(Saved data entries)
■ ■ ■ ■ ■ ■ ■

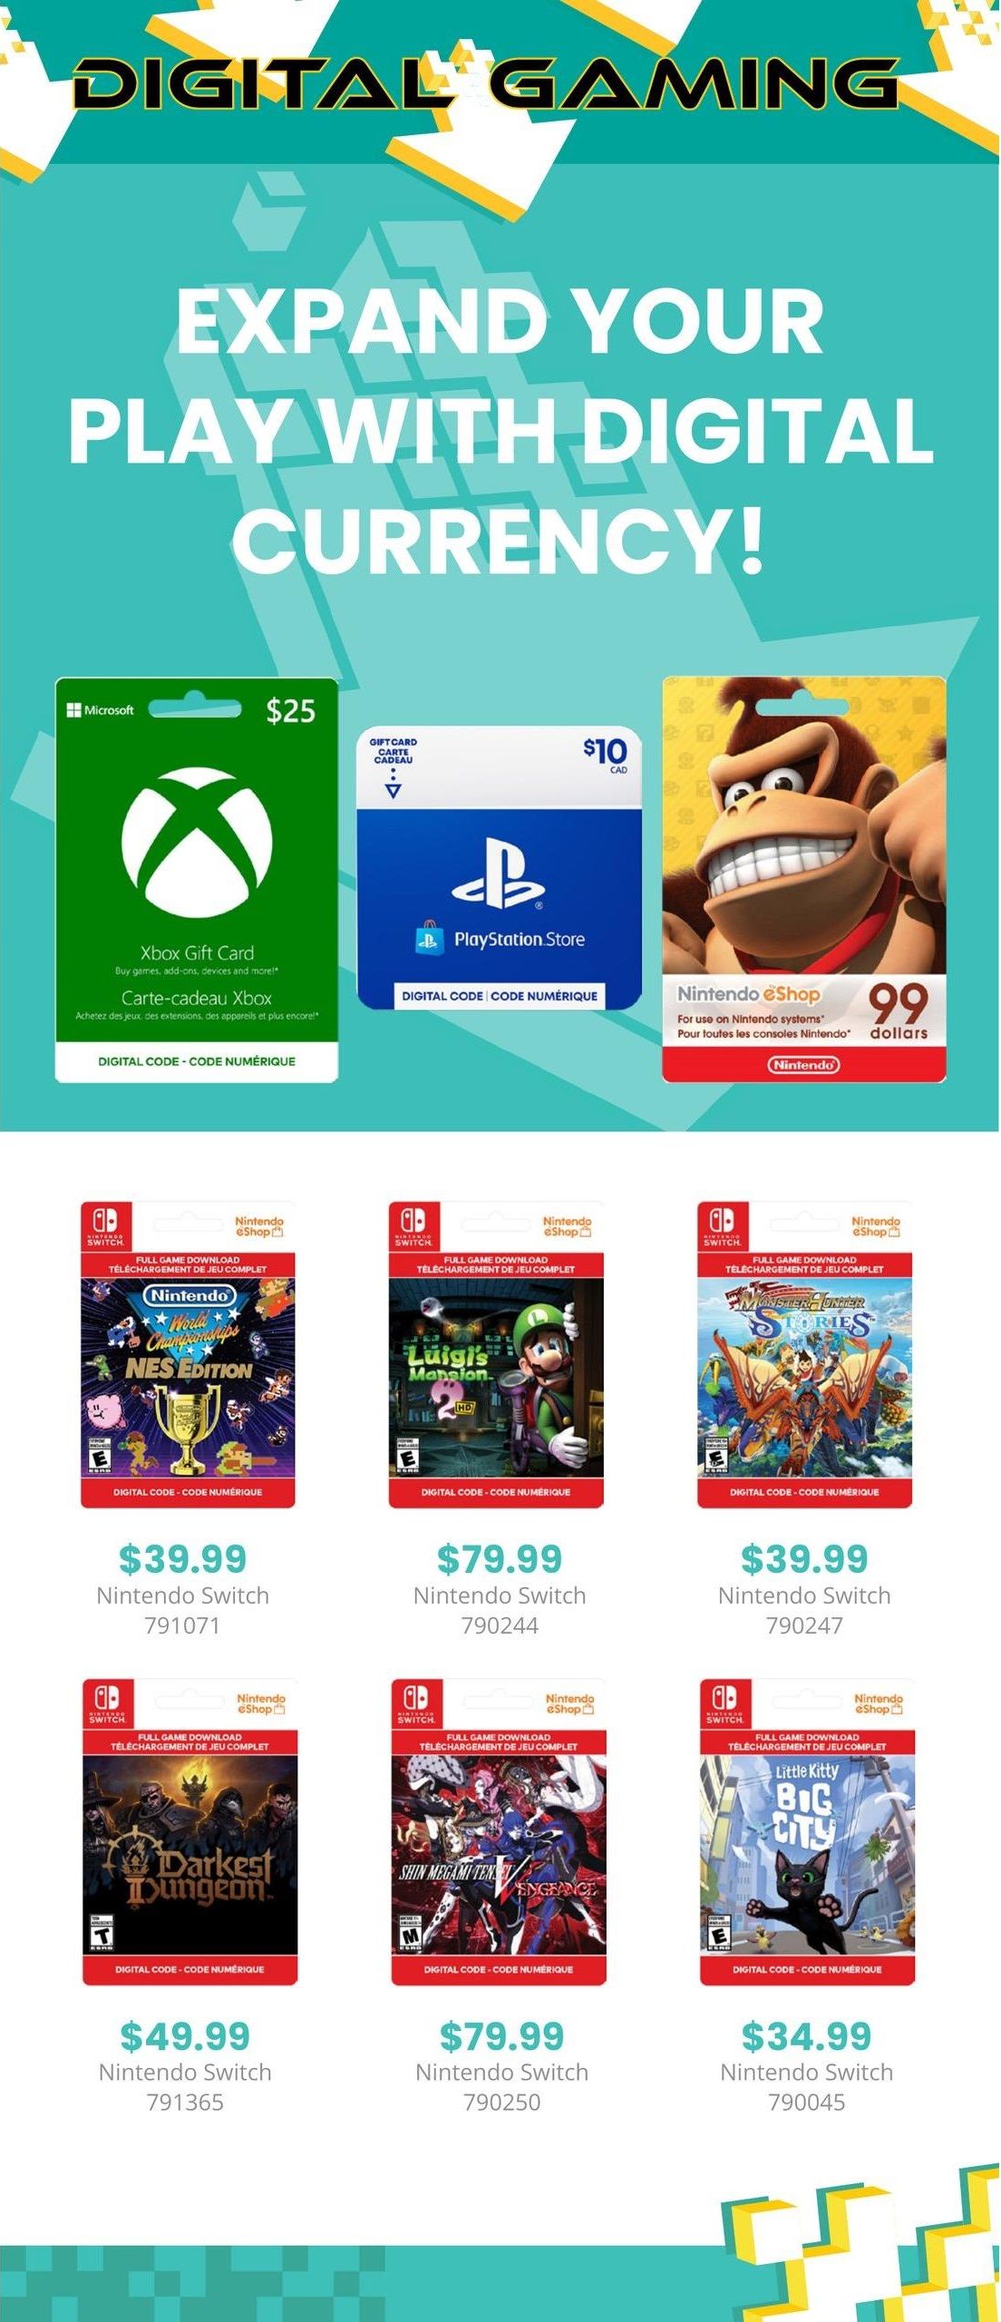Open the Nintendo eShop 99 dollars card
The height and width of the screenshot is (2322, 1001).
804,879
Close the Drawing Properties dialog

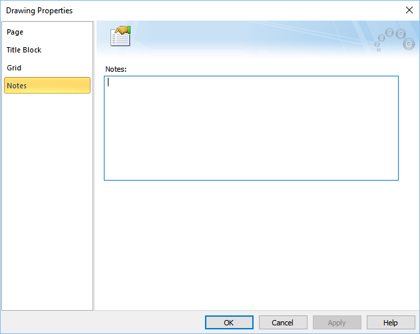point(408,10)
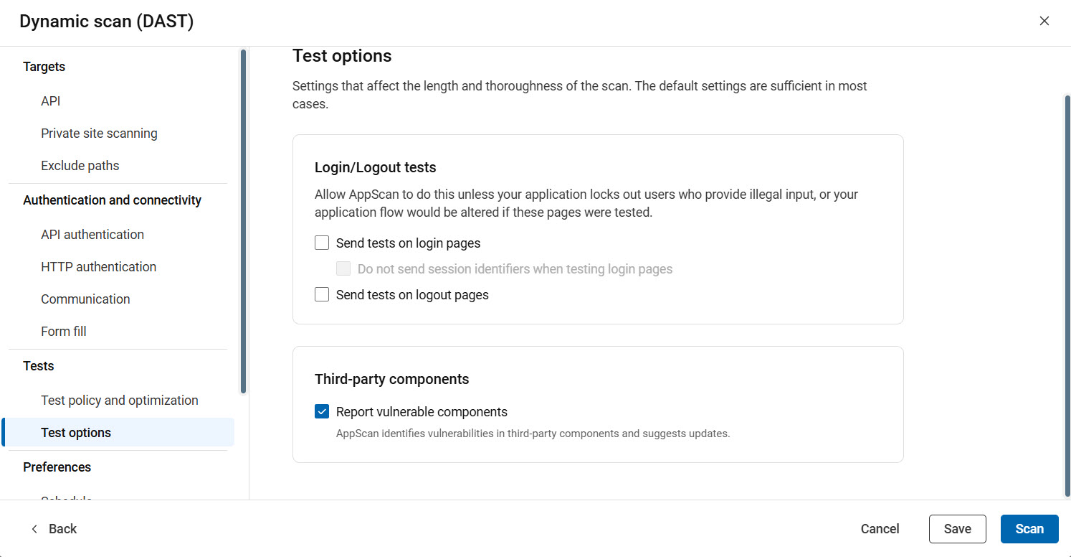Close the Dynamic scan dialog
1071x557 pixels.
coord(1044,21)
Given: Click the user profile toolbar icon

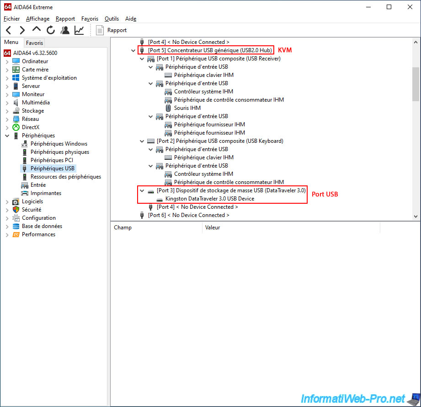Looking at the screenshot, I should tap(65, 30).
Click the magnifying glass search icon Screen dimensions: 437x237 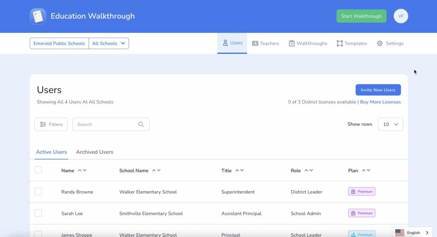pos(141,124)
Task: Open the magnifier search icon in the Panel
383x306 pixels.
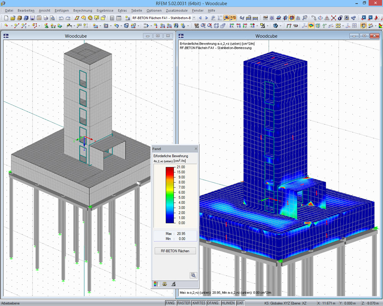Action: pyautogui.click(x=193, y=275)
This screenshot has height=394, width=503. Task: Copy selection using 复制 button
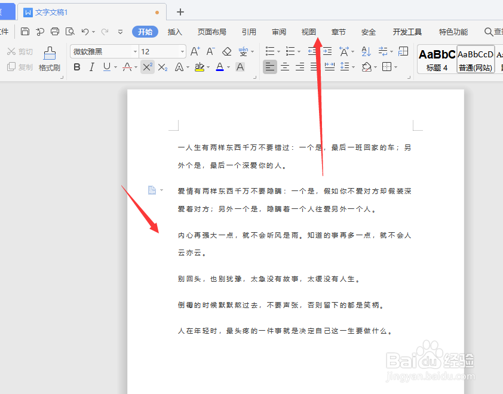click(20, 67)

■ ■ ■ ■ ■ ■ ■

**Problem to solve**
Keep the pictures out of your answer, which should be the lines from the one with "Task: Open the" through the final line of the data, copied exactly.

**Exercise solution**
Task: Open the magnifier search icon in the Panel
383x306 pixels.
Action: pyautogui.click(x=193, y=275)
This screenshot has height=394, width=503. Task: Copy selection using 复制 button
click(20, 67)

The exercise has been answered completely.